◆ **PROBLEM DESCRIPTION**
Pick up the article on women's football in Sudan after its final sentence and keep writing it.

◆ **READING TEXT**
————————
KHARTOUM (Sudanow) - Orjuan Essam and Elham Beltone have caught the limelight in Sudan’s nascent professional Women’s Football.
Both of them have falsified the notion that women’s football has no place in an ultraconservative society as that of Sudan.
The first, Orjuan, though very modest, shy and less sociable, is a different person on the pitch: hard to contain by rival players and when there is an advantage, she sweeps through towards the foe’s goal, either to score or assist in ball nettings, regardless of her strictly defined job in the defense of her Altahadi (Challenge) team.
The other, Beltone, is an outspoken defender of women’s right to play football. This mental set up seems to have given her the necessary attacking ferocity. Coupled with her bodily strength and her talent, her daring personality has helped her to score goals for her team Aldifa’a (The Defense), leading them to a series of victories.
She was voted Best Women's Player of the year 2020.
Orjuan says she loved football as a child. She used to play with five of her male cousins in her extended family’s home yard. Now a third grader of dental medicine at the private Avicenna University here, she says determined not to lose either occupation.
As a teenager she shyly avoids talking about marriage and raising a family. “My obsession now centers on my education and football,“ she has told a recent interviewer. She says her future as a dentist is what matters. She said at the beginning she and her fellow women footballers were so frightened at the new experiment of playing in front of audiences. But when they saw the public enthusiasm, all fear was gone and matches became a sort of routine for them.
This may be true if we consider the large crowds the women matches attract two years after the Sudan has authorized the game in response to (or pressure from!) the World football governing body, the FIFA.
————————
◆ **SOURCE MATERIAL**
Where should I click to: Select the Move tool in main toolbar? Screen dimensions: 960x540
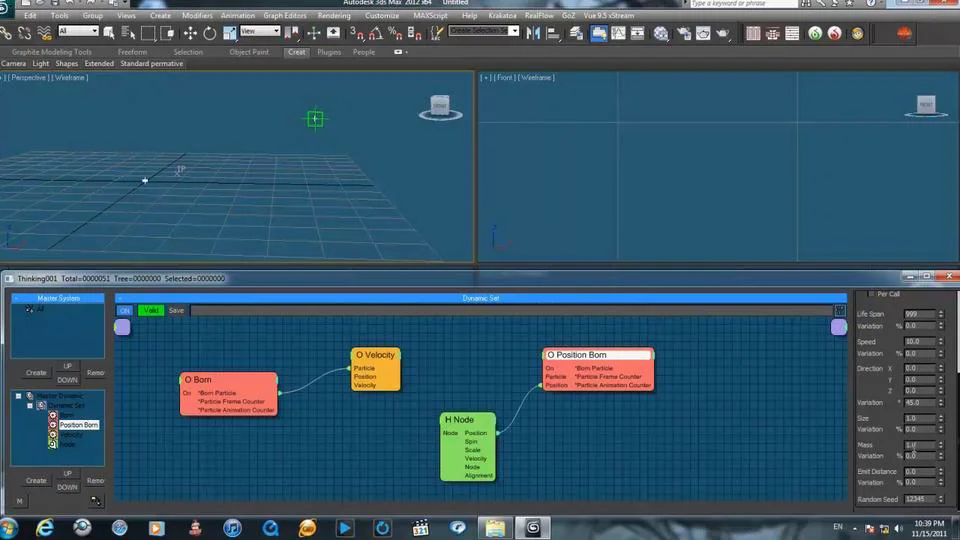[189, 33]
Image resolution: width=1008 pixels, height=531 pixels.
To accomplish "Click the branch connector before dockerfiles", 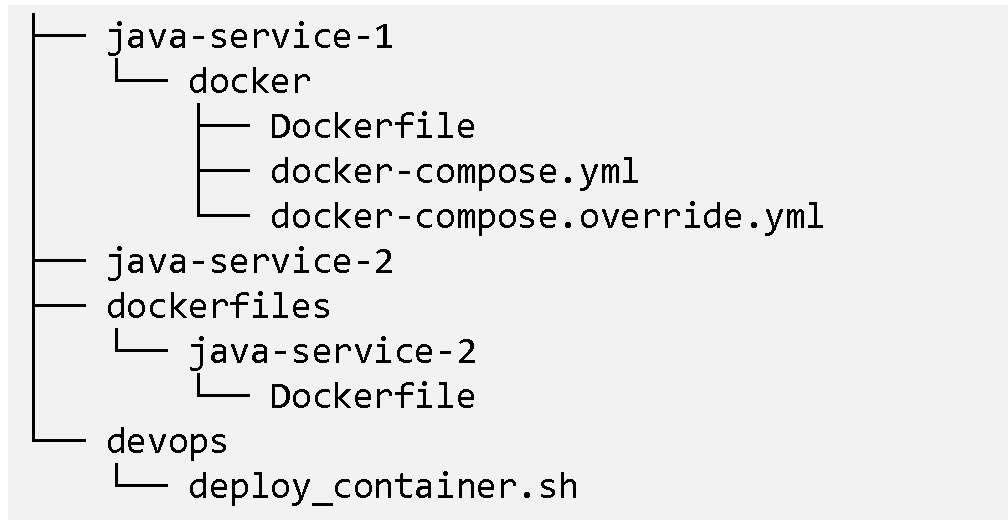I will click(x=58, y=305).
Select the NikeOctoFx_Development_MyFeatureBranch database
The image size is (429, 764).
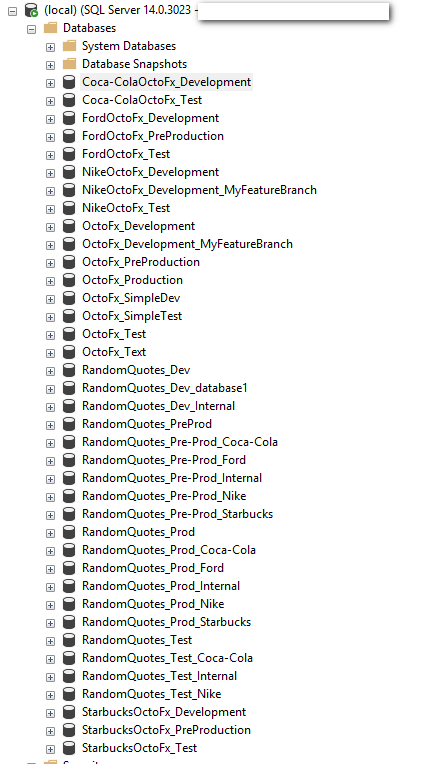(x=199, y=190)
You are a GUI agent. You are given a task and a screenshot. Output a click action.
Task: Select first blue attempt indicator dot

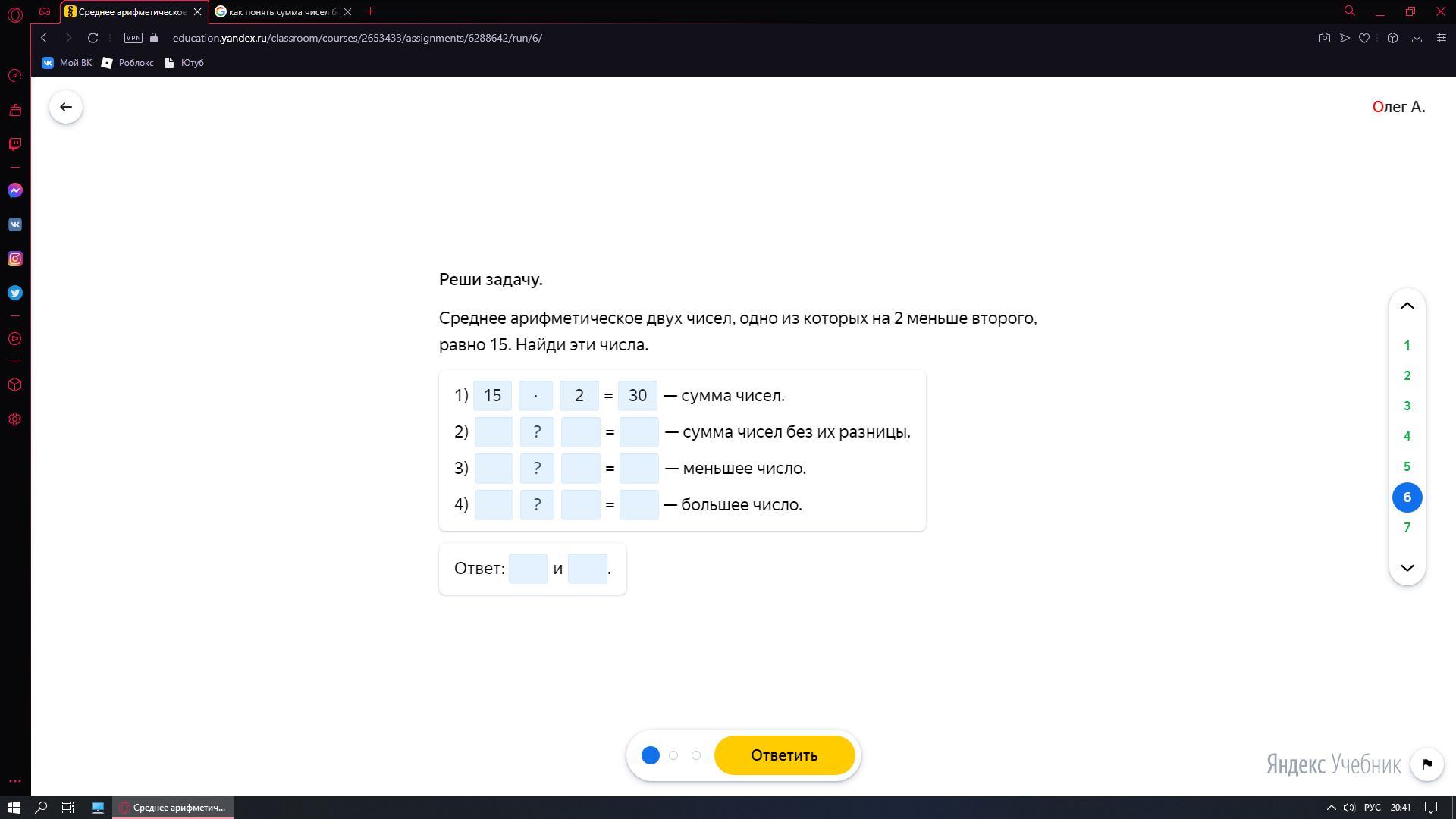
————————
◆ **EXPECTED OUTPUT**
In addition to football, Orjuan practices swimming and basketball, but her passion for football knows no boundaries. She does not deny that football is a tough sport but, she argues, if the player has the necessary skills and keeps practicing, all this toughness will be gone and the player can avoid unnecessary injuries. “I was hurt on some occasions and this is natural and cannot stop me from playing. I learn from my injuries,” she said in reply to another question.
She said hopeful to find a chance to play outside the Sudan as a professional player "to raise my country’s name on international forums.”
Orjuan has acknowledged the backing she received from her father Essam and her grandfather Abdelfattah “who always stood by my side and encouraged me to keep going.” My mother was also always by my side, she said.
She said this second edition of the Women’s football cup tournament has received wide public attention “despite the euphoria that surrounded the first edition,” a reference to outcries from misinformed fanatics who portrayed the game as a call for indecent dressing and waywardness. As it happens on the pitch, the girls are dressed in arm-concealing shirts and modest trousers.
Orjuan’s mother Manal Abdelfattah is hopeful that her daughter would succeed in both her medical studies and football.
Player Elham Belton, in addition to her entertaining skills on the playground, has recently entertained the fans by performing Sudan’s traditional ragaba dance in the stadium after her Aldifa’a team won a critical match. ”I love to dance and my fellow teammates are, first of all, my friends. Very often we dance together on social occasions,” she says. Before the match, I promised my teammates to perform the ragaba dance if we defeat our archrivals Alkaranak team. I like this dance too much,” she further commented on the incident.
In the ragaba dance, a woman throws back her head and puts forward here breast with the neck moving right and left. The word ragaba translates ‘neck’ in Arabic.
Player Elham said on the pitch she is very cool and “I often urge my team members not to be agitated for any reason and just concentrate on the ball.”
She says two editions of the women’s football league, many things have changed. “The public now accepts women’s football as a fact of life. All that bullying and sarcasm with which we were received in the first edition is gone. After all, I am a football player and for that I should ignore all insults and narrow mindedness on the part of some sectors of the society.”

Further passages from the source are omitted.